P15INK4b methylation correlates with thrombocytopenia, blast percentage, and survival in myelodysplastic syndromes in a dose dependent manner: Quantitation using pyrosequencing study

Abstract

We investigated how the quantity of p15INK4b methylation related to International Prognosic Scoring System variables and survival in 74 patients with de novo myelodysplastic syndrome (MDS). Pyrosequencing of 11 consecutive CpG sites of the p15INK4b promotor region was performed, with the extent of CpG cytosine methylation assessed in terms of methylation level (MtL).
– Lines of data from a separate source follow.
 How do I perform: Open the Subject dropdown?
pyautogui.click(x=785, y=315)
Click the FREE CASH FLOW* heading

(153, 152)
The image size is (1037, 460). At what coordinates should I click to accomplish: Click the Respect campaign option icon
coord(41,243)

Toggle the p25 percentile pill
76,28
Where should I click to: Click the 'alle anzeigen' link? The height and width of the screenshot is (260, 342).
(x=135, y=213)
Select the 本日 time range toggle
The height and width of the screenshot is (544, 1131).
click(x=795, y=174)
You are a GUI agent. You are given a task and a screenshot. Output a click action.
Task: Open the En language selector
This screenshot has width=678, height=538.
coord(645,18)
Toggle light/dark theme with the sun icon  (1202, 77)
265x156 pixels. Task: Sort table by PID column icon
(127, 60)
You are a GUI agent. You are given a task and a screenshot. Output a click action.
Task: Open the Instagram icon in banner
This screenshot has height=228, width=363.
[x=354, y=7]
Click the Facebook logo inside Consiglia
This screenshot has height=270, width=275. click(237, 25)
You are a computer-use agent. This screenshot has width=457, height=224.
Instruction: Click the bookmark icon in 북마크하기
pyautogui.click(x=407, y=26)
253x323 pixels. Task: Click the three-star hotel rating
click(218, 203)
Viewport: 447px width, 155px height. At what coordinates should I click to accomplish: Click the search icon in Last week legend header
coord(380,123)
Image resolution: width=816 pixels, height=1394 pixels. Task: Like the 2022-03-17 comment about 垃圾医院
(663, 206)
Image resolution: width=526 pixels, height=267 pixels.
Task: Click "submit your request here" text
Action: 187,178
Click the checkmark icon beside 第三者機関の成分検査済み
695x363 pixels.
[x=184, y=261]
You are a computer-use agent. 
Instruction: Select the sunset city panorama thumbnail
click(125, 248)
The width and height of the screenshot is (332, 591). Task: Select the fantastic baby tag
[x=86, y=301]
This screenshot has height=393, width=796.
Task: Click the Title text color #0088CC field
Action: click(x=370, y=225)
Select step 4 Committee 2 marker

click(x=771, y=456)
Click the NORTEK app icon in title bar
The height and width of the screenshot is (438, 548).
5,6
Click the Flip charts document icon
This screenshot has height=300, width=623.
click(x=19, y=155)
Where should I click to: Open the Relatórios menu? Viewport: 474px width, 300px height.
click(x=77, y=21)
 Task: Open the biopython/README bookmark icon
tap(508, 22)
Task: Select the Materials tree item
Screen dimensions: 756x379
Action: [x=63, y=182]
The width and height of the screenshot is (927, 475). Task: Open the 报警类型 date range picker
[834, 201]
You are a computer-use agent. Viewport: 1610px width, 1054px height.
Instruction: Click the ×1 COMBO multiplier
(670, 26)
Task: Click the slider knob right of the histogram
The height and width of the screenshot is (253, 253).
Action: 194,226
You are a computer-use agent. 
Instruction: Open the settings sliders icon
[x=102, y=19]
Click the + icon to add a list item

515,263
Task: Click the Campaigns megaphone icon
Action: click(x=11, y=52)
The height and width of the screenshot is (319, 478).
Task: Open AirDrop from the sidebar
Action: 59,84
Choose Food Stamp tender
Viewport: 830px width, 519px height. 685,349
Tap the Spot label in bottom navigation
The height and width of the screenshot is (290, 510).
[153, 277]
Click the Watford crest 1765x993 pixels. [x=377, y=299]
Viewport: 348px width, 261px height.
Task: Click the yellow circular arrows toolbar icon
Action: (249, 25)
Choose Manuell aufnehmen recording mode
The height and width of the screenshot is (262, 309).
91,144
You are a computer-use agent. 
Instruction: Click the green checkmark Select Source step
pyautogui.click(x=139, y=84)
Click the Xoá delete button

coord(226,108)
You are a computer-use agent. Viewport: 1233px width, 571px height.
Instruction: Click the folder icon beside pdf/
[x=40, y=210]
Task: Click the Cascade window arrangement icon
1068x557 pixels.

Patients with >5% bone marrow blasts had higher MtL than patients with <5% blasts (10.1% vs. 6.1%, p = 0.030, respectively). Methylation was not associated with chromosomal aberrations. The MtL of patients with thrombocytopenia were higher than patients without thrombocytopenia (11.2% vs. 6.2%, p = 0.036, respectively); they were higher in patients with cytopenias in ≥2 lineages than in patients with either unilineage or no cytopenia (9.8% vs. 4.1%, p = 0.036, respectively). The survival of patients with >7% MtL was worse than patients with <7% MtL ( p = 0.031). Heavy p15INK4b methylation in MDS is associated with IPSS predictors of poor prognosis and adverse survival.